= Beginning of Section =

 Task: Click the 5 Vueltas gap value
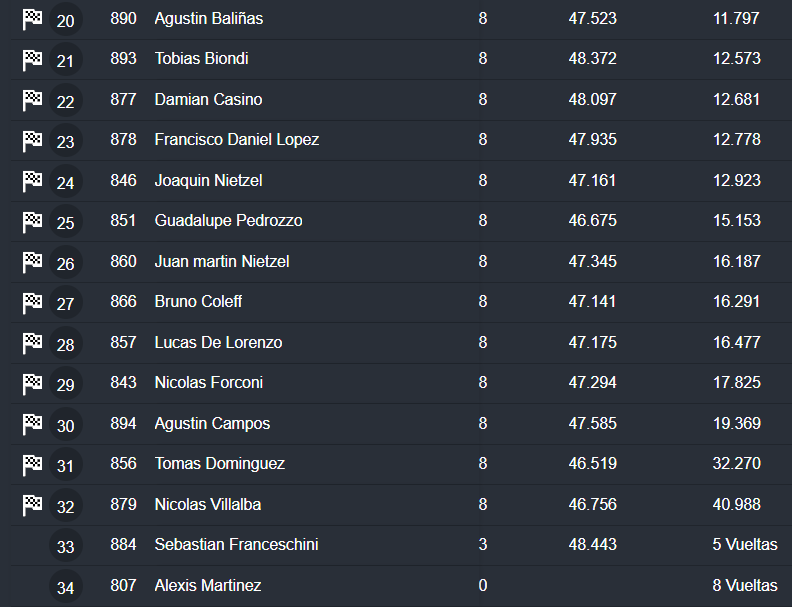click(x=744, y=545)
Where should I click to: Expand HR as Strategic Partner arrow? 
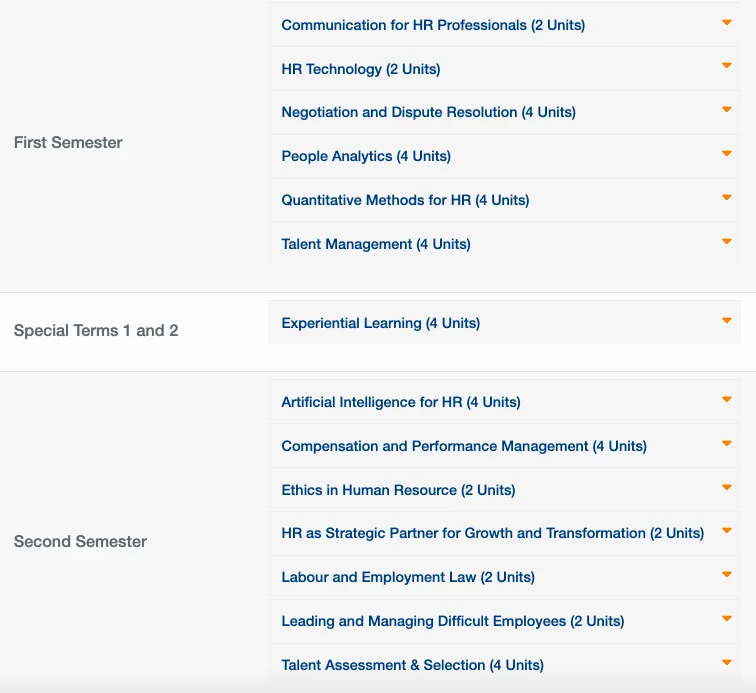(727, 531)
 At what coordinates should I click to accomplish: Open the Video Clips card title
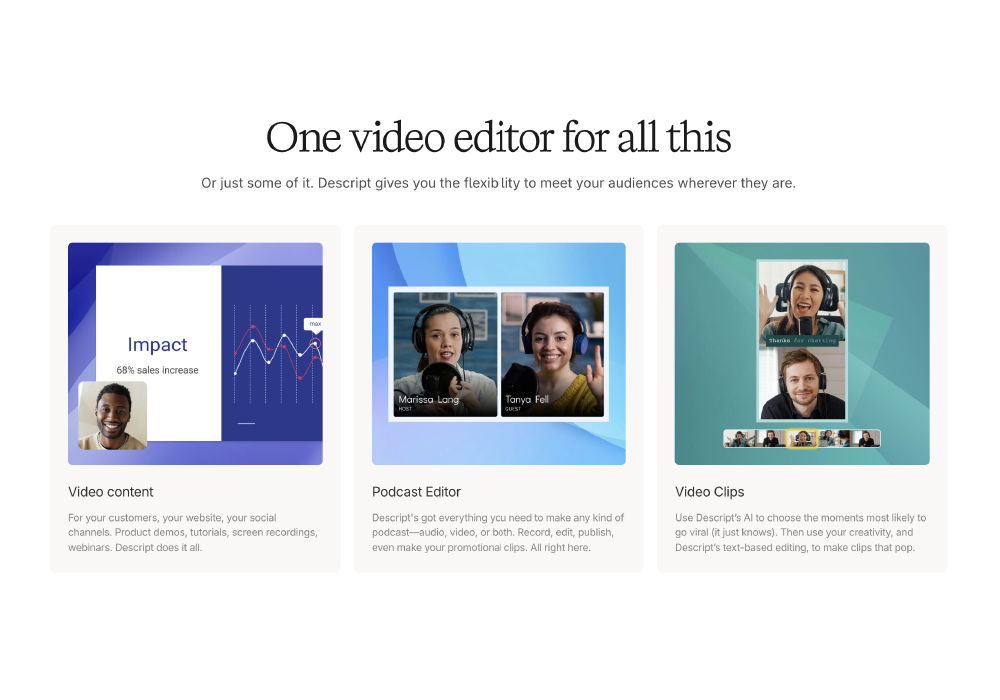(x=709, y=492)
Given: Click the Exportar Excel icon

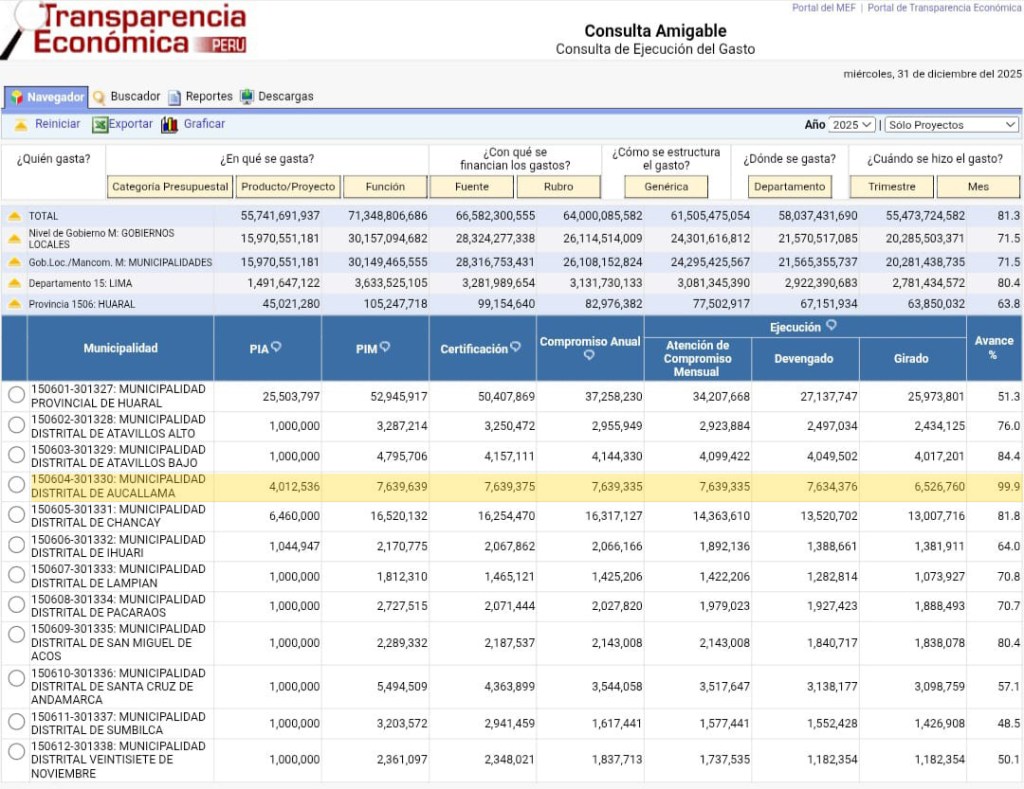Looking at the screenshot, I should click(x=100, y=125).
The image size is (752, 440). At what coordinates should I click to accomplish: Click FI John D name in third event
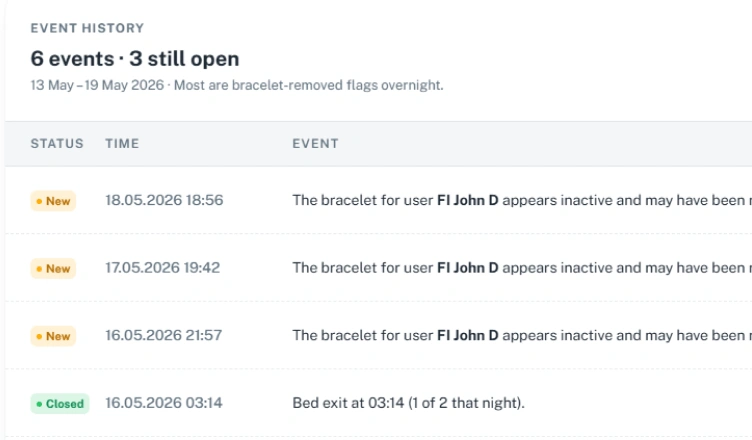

= End of Section =

• [Required work] Only the lines from the one with "Where should I" through the final line of the entries belong in the answer, set down exactly, with both ends included and no pictures.

• [Result of the task]
Where should I click to: Expand HR as Strategic Partner arrow? 
(727, 531)
 At what coordinates should I click to accomplish: Open the Video Clips card title
(x=709, y=492)
Given: Click the Exportar Excel icon

Looking at the screenshot, I should click(x=100, y=125).
The image size is (752, 440). At what coordinates should I click to accomplish: Click FI John D name in third event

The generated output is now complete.